The $5.5bn startup’s draft application to the Federal Deposit Insurance Corporation and the California Department of Financial Protection and Innovation is only the first step. It then has to get approved, a process that often takes years.
Revolut rival Varo Money famously waited over three years and suffered through several application rounds before it was approved for its licence in 2020. Its European competitor Monzo has previously applied for a permit but is still awaiting approval.
The US’ fragmented regulatory space is part of the reason why getting a permit is a considerable and lengthy challenge in the country. Not only must applicants appease a dozen or so federal market watchdogs, but they also have to deal with state-level regulators.
A banking licence would empower Revolut to independently launch and offer new services across the country without having to rely on its local partner bank Metropolitan Commercial Bank.
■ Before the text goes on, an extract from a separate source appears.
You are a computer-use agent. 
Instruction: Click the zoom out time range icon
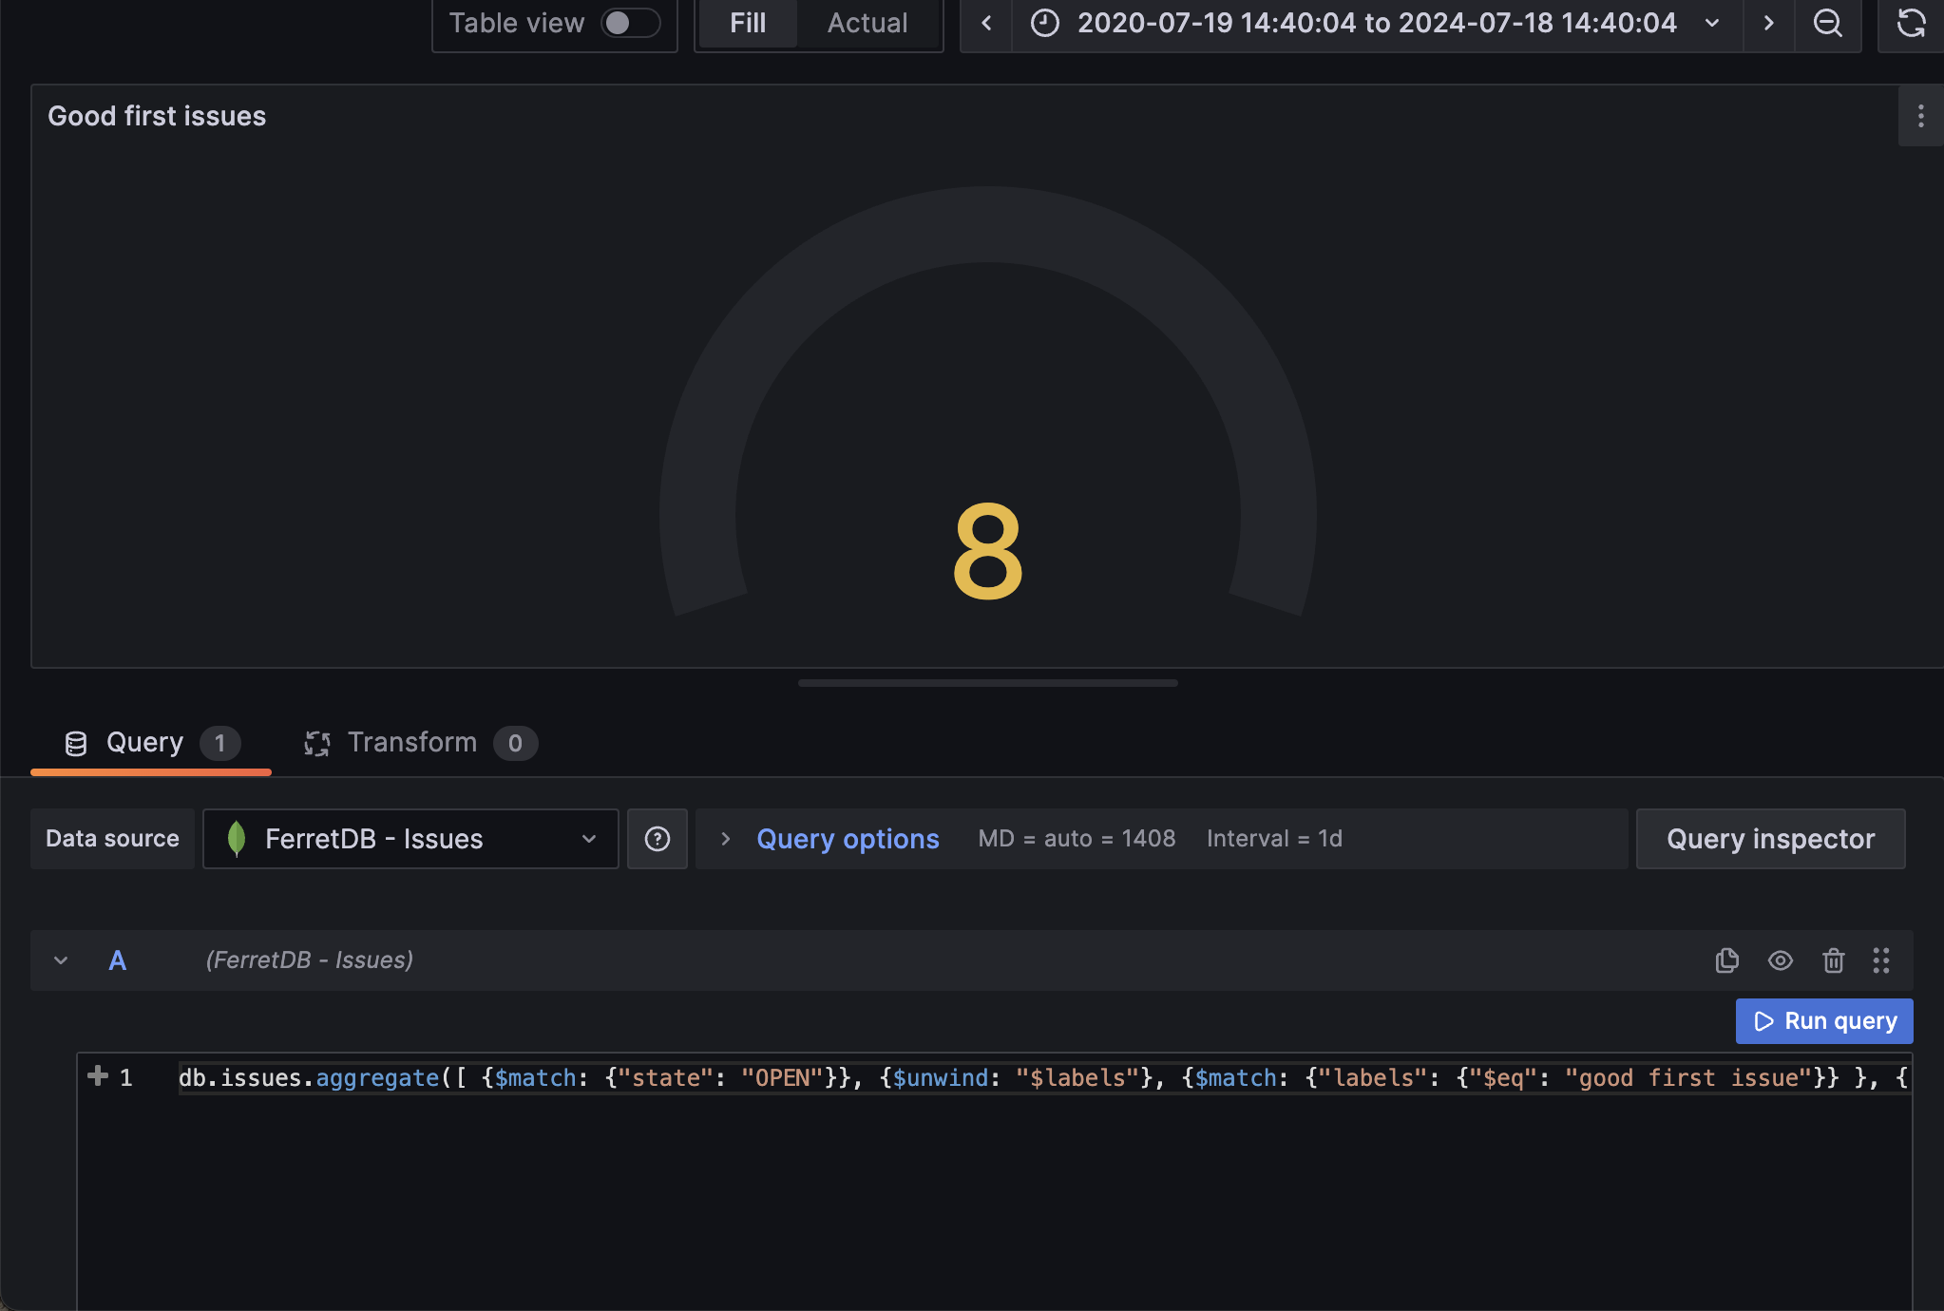point(1827,23)
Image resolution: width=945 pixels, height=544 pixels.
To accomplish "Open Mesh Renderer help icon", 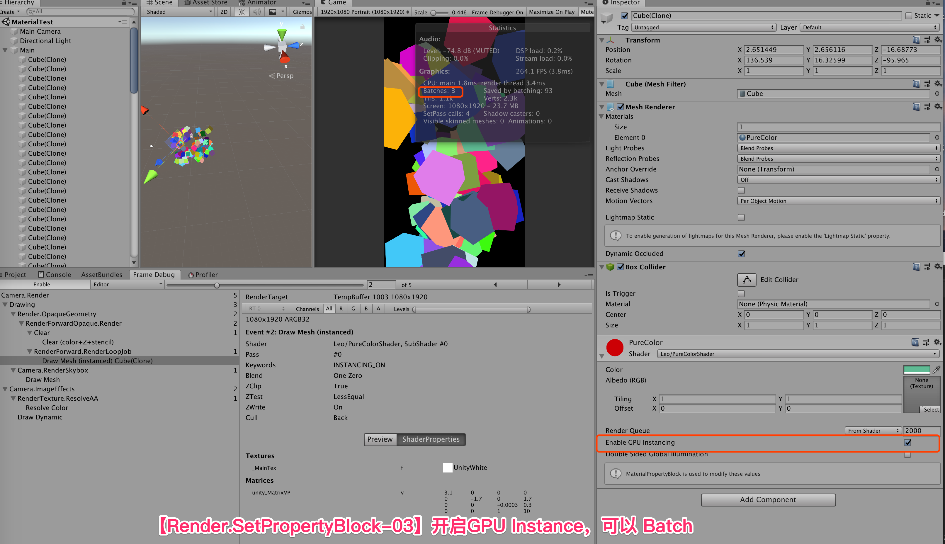I will tap(916, 107).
Most neobanks have been able to launch their services in the US without a licence by relying on such partners.
“If you simply partner with a local bank you are not able to provide all the products you need,” Storonsky told Reuters. “You rely on infrastructure and processes of the other bank.”
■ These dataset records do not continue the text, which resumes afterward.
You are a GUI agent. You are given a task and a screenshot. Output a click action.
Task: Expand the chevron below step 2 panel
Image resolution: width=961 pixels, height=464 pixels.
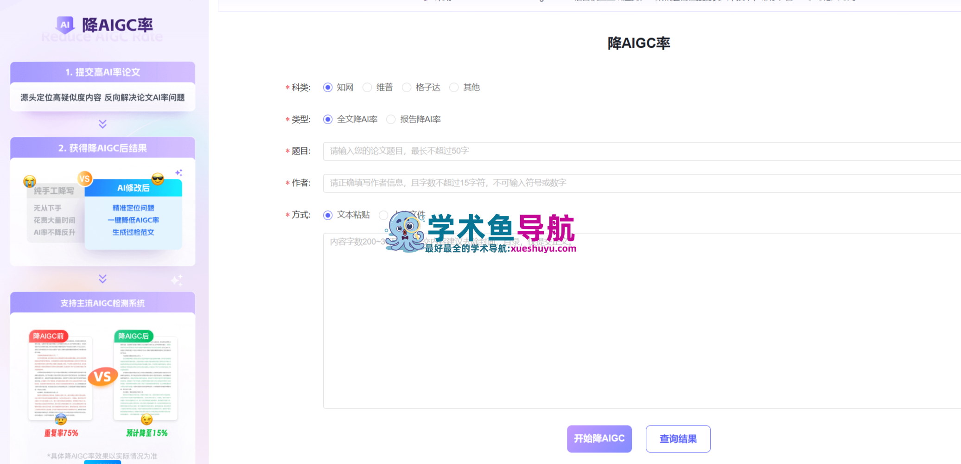pyautogui.click(x=102, y=279)
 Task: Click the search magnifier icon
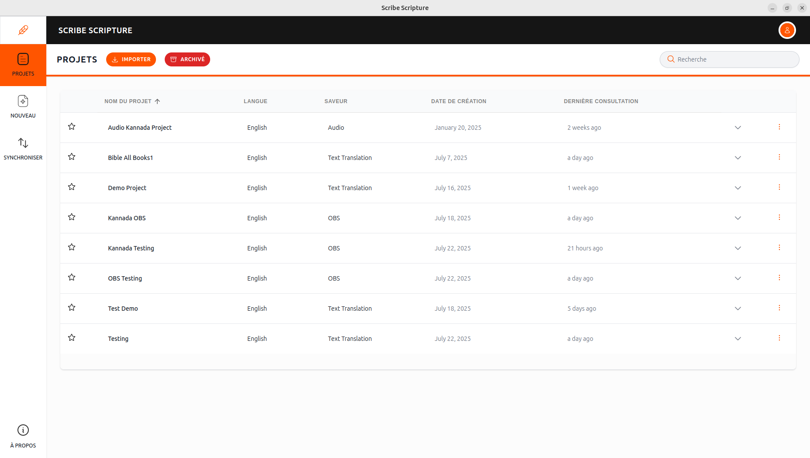tap(671, 59)
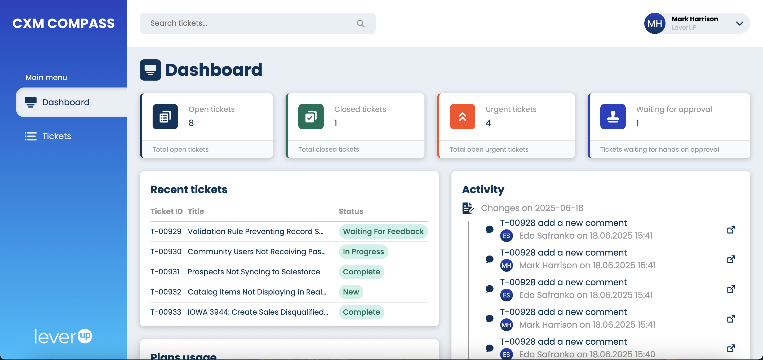Select Dashboard in the main menu
Viewport: 763px width, 360px height.
point(66,102)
Revolut launched in the US in 2020, after having first broadcasted its intentions to make the jump across the pond in 2018. It so far claims to have almost 200,000 clients signed up for its US services and about 15 million across the globe in total.
The London-headquartered challenger bank provides business and retail banking services, free foreign transactions, cryptocurrency trading and a smattering of budgeting tools.
It is facing severe competition in the US, both from rival neobanks like Chime, Monzo and N26 as well as from established traditional lenders offering digital banking solutions such as Goldman Sachs.
Revolut has also asked UK regulators for a full banking license, adding to the European Union permit it was approved for in 2018.
The UK unicorn achieved a $5.5bn valuation in an equity round in early 2020, which for a short time gave it bragging rights as Europe’s most valuable privately owned fintech company.
That honour now belongs to Swedish buy-now-pay-later company Klarna after it achieved tridecacorn status on the back of a $1bn funding round pushing its valuation past the $31bn mark earlier in March.